This study was undertaken to determine factors associated with in-hospital mortality among patients after general thoracic surgery and to construct a risk model.
Methods
Data from a nationally representative thoracic surgery database were collected prospectively between June 2002 and July 2005. Logistic regression analysis was used to predict the risk of in-hospital death. A risk model was developed with a training set of data (two thirds of patients) and validated on an independent test set (one third of patients). Model fit was assessed by the Hosmer–Lemeshow test; predictive accuracy was assessed by the c-index.
Results
Of the 15,183 original patients, 338 (2.2%) died during the same hospital admission. Within the data used to develop the model, these factors were found to be significantly associated with the occurrence of in-hospital death in a multivariate analysis: age, sex, dyspnea score, American Society of Anesthesiologists score, performance status classification, priority of surgery, diagnosis group, procedure class, and comorbid disease.
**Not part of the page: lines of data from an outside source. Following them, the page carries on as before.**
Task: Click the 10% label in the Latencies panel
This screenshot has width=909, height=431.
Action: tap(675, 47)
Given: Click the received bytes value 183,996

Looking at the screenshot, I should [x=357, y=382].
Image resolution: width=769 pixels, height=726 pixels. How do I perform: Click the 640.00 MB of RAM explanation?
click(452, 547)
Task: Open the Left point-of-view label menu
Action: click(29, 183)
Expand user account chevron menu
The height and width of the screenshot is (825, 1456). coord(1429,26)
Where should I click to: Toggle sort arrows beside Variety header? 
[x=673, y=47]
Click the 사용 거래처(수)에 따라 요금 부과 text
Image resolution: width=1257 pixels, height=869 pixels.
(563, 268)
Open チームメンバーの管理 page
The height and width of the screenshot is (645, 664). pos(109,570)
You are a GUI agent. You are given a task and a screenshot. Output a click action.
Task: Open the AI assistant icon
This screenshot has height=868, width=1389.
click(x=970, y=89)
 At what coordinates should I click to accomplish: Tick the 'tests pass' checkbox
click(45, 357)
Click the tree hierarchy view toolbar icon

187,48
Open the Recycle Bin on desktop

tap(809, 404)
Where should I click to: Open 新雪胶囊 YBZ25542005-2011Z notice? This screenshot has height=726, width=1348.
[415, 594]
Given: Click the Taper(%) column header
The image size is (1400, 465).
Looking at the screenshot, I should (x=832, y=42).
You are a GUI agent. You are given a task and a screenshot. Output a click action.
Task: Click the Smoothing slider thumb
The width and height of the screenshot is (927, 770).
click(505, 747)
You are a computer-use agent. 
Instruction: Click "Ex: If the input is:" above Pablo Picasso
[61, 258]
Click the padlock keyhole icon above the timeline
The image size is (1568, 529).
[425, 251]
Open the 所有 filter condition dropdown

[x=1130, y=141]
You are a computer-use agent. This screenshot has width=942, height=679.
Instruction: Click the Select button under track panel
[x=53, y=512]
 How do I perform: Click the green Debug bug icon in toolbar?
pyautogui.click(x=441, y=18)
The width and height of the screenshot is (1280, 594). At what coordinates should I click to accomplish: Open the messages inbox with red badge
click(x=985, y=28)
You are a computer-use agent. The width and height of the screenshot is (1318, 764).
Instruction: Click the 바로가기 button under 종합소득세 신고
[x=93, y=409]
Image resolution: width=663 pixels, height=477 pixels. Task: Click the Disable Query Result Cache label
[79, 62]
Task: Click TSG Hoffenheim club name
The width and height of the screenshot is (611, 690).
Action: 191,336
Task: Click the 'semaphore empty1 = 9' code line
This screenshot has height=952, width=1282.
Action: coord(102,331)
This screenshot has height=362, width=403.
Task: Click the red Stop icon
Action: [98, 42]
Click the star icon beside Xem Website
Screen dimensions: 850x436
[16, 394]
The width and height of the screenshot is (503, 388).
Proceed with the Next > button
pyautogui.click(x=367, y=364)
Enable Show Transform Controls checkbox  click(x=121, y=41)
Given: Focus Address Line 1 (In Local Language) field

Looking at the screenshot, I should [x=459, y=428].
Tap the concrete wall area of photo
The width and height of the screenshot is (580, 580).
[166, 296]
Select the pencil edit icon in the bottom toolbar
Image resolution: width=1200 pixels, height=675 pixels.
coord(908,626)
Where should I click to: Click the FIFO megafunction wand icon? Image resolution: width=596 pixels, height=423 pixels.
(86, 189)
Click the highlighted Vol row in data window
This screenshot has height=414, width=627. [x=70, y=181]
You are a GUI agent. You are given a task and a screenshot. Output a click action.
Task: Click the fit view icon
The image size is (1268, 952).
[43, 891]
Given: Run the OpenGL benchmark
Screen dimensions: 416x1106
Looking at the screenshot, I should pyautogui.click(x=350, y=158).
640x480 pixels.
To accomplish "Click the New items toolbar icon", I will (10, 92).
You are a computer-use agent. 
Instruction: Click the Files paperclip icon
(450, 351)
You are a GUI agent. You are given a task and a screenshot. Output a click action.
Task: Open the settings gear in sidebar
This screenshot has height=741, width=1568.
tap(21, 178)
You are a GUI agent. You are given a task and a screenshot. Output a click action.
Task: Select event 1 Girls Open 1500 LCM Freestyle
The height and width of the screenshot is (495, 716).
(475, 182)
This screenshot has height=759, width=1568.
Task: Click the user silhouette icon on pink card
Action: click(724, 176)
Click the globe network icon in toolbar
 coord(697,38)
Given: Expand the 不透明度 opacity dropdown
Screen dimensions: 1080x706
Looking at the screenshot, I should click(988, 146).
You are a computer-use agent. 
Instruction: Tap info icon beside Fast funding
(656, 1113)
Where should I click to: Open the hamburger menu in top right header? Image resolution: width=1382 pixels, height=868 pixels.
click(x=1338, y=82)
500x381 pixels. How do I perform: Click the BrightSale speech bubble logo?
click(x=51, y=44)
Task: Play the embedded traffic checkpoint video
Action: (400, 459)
The model was reliable (Hosmer–Lemeshow test 3.22; P = .92) and accurate, with a c-index of 0.85 (95% confidence interval 0.83-0.87) for the training set and 0.86 (95% confidence interval 0.83-0.89) for the test set of data. The correlation between the expected and observed number of deaths was 0.99.
Conclusions
The validated multivariate model Thoracoscore, described in this report for risk of in-hospital death among adult patients after general thoracic surgery was developed with national data, uses only 9 variables, and has good performance characteristics. It appears to be a valid clinical tool for predicting the risk of death.